TEXTAUSZUG ::
▽

Als die Hamburgerin Shabnam Ruhin für die afghanische Nationalmannschaft berufen wird, geht für sie ein Traum in Erfüllung. Doch dann wird sie Zeugin von sexuellem Missbrauch. Mit uns sprach sie über ihre Erlebnisse, ihren Rücktritt und die Ermittlungen der FIFA.
Shabnam Ruhin, wann haben Sie das erste Mal gegen einen Fußball getreten?
Die Kinder in meiner Gegend in Hamburg haben meist einfach auf der Straße gespielt. Ich stand oft neben den Plätzen und habe den Jungs beim Kicken zugeguckt, bis ich mit neun Jahren schließlich gefragt habe, ob ich mitspielen könnte. Ich kann mich noch gut daran erinnern, dass mich dieses Spiel sofort fasziniert hat.
Was hat Sie am Spiel fasziniert?
Im ersten Moment hat mich die Dynamik und die Energie des Fußballs begeistert.
Gab es Kritik daran, dass Sie als junges Mädchen auf den Straßen Fußball spielten?
Von den Jungs aus dem Bezirk habe ich manchmal den ein oder anderen dummen Spruch bekommen und sie ärgerten mich damit, dass ich als Mädchen auf dem Platz nichts zu suchen hätte. Auch aus der afghanischen Community bekam ich Sprüche wie: „Was willst du mit Fußball? Du bist ein Mädchen, lerne lieber zu kochen.“
Wie gingen Sie damit um?
Vor allem die Reaktionen aus der afghanischen Community verletzten mich und ließen mich an mir selbst zweifeln. Ich habe mich gefragt, ob ich als afghanisches Mädchen das Richtige tue. Den Jungs auf der Straße wollte ich einfach nur zeigen, dass ich auch als Mädchen mithalten konnte. Und so war es dann auch.
Wie verlief Ihre Karriere danach?

△

DATENAUSZÜGE ::
▽

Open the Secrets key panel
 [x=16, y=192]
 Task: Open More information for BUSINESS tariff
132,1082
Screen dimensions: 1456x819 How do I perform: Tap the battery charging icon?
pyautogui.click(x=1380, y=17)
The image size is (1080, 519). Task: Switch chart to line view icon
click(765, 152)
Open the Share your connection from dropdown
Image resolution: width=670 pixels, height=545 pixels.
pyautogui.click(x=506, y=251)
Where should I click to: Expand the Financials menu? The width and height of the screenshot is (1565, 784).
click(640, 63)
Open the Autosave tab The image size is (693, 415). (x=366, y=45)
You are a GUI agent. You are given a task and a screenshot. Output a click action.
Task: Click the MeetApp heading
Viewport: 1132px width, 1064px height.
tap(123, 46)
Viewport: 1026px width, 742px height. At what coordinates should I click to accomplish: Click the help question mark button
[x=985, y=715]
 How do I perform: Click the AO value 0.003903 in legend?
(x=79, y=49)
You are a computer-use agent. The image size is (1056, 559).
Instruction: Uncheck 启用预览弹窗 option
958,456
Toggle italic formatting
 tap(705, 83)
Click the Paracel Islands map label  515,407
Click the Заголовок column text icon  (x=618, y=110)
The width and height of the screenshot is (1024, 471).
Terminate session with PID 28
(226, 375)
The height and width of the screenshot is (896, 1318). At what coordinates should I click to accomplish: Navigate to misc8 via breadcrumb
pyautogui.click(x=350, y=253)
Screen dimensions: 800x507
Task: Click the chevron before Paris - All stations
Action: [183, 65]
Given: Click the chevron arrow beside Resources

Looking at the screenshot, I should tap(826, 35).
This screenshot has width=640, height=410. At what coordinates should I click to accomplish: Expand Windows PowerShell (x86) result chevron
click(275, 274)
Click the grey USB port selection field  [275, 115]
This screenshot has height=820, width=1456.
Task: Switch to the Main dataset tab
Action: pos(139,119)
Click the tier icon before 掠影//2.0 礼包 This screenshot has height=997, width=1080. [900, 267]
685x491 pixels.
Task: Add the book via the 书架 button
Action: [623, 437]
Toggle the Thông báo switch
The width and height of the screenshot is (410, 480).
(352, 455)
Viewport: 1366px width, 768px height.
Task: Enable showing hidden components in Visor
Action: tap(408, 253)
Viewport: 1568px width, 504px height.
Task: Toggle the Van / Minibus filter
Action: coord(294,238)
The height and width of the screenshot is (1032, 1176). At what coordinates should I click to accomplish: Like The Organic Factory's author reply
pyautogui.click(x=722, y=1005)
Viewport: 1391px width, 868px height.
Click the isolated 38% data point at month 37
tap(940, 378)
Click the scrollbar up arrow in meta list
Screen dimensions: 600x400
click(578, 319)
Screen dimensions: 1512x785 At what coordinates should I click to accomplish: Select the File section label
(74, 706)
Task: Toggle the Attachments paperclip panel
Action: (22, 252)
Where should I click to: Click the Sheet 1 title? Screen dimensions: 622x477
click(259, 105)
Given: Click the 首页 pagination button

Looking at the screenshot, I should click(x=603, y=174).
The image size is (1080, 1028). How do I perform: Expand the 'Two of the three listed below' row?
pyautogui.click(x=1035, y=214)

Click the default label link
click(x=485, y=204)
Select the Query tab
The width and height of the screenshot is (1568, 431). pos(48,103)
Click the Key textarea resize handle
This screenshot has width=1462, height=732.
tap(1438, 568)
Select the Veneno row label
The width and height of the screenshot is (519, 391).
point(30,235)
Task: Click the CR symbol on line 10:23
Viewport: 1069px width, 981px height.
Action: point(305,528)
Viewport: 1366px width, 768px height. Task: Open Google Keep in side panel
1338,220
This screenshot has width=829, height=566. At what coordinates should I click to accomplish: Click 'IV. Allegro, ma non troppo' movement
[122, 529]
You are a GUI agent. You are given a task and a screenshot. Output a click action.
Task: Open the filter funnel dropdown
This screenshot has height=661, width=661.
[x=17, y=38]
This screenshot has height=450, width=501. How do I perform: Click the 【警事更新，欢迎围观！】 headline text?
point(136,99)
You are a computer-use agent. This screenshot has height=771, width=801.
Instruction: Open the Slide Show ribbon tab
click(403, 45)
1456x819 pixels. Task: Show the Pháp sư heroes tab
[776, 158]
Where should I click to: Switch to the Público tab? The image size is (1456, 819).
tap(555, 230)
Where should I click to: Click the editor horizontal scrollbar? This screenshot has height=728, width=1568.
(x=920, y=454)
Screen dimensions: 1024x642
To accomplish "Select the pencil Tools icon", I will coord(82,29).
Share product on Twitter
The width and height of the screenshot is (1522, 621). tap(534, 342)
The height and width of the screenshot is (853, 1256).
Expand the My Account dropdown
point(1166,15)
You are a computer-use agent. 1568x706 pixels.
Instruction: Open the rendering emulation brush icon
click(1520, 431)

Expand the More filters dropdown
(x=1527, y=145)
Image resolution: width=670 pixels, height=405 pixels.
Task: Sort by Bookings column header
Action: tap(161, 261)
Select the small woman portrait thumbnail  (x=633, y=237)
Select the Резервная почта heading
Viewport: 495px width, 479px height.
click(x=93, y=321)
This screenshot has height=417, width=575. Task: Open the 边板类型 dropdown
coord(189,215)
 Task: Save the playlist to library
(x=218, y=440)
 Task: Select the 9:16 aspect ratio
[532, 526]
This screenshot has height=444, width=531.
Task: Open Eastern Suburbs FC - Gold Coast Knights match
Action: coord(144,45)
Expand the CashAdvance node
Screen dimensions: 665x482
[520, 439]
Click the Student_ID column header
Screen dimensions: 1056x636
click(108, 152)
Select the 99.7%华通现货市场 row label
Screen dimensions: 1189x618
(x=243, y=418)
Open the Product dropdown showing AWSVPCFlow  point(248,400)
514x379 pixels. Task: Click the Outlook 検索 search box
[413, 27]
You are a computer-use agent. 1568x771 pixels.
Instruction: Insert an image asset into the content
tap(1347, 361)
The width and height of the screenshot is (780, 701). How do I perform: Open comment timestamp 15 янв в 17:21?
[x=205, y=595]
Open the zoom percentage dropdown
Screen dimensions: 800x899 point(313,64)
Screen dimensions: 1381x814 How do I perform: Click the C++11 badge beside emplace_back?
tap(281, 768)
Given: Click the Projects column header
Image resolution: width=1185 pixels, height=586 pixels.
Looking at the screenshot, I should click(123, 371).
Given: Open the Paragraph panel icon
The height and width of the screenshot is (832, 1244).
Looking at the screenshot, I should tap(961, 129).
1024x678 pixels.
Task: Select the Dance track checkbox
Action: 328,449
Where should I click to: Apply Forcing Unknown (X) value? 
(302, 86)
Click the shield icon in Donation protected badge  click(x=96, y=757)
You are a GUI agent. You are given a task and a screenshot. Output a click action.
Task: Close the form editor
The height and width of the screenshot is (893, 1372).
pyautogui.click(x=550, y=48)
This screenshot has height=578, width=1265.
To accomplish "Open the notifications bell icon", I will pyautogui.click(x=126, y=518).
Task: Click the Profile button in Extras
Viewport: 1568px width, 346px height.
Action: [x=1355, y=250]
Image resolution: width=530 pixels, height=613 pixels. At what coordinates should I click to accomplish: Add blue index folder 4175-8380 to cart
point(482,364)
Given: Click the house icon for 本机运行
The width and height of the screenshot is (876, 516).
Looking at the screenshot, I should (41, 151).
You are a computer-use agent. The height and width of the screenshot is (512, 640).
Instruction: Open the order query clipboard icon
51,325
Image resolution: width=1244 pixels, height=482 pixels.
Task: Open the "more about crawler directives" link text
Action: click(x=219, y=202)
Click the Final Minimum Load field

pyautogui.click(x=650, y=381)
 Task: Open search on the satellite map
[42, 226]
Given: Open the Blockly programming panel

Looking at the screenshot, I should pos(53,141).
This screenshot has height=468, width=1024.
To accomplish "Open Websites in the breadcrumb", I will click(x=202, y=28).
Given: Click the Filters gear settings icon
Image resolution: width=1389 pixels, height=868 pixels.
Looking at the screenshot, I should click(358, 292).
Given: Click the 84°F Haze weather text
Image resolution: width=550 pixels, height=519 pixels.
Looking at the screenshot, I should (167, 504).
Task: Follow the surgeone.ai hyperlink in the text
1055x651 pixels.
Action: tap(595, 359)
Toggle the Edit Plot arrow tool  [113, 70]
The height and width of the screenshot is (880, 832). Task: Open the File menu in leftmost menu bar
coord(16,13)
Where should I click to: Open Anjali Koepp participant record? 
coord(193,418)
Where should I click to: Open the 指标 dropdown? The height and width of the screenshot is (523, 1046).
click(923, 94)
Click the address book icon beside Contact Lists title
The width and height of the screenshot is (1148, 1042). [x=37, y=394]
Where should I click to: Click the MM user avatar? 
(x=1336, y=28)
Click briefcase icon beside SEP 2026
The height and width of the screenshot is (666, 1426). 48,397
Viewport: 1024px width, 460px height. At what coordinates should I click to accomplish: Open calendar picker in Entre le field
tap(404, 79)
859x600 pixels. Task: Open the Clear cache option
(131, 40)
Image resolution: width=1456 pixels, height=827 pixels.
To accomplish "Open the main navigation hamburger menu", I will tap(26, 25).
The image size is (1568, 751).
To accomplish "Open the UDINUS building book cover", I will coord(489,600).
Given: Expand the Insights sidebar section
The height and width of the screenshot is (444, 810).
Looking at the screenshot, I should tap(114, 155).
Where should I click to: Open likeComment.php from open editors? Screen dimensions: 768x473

△

ARBEITSANWEISUNGEN ::
#1 Wie alt war Shabnam Ruhin laut dem Interview mit ihr, als sie fragte, ob sie mitspielen könne?
#2 Greifen Sie das Interview mit Shabnam Ruhin nach der letzten Frage auf und führen Sie es weiter.

LÖSUNGEN ::
#1 Neun Jahre.

#2
Ich habe in den ersten Jahren immer auf der Straße gespielt. Die Jungs hatten damit irgendwann kein Problem mehr und haben mich teilweise auch richtig weggehauen, was ich aber nicht weiter schlimm fand. Ich fand toll, dass es so zur Sache ging und sie mich akzeptierten. Mit der Zeit habe ich versucht andere Mädels zu motivieren, bis auch irgendwann meine kleine Schwester Mariam mitkam, mit der ich einige Jahre später im Verein spielte.
Mit 15 Jahren wechselten Sie in die Jugend von Oberligist Einigkeit Wilhelmsburg und spielten wenige Jahre später erfolgreich im Damenbereich. Wie kam der Kontakt zum afghanischen Verband 2012 zustande?
Da meine Eltern aus Afghanistan stammen, beherrschen meine Schwester und ich auch die Landessprache. Nach einem Spiel mit Einigkeit unterhielten wir uns auf Dari, als wir von einem Mann angesprochen wurden, der uns erzählte, dass er ein Scout der afghanischen Nationalmannschaft sei. Er sagte, wir sollten uns bei Interesse bei ihm melden und gab uns seine Visitenkarte. Auf der Vorderseite stand seine Telefonnummer, auf der Rückseite die eines Pizza-Lieferservices.
Wie ging es weiter?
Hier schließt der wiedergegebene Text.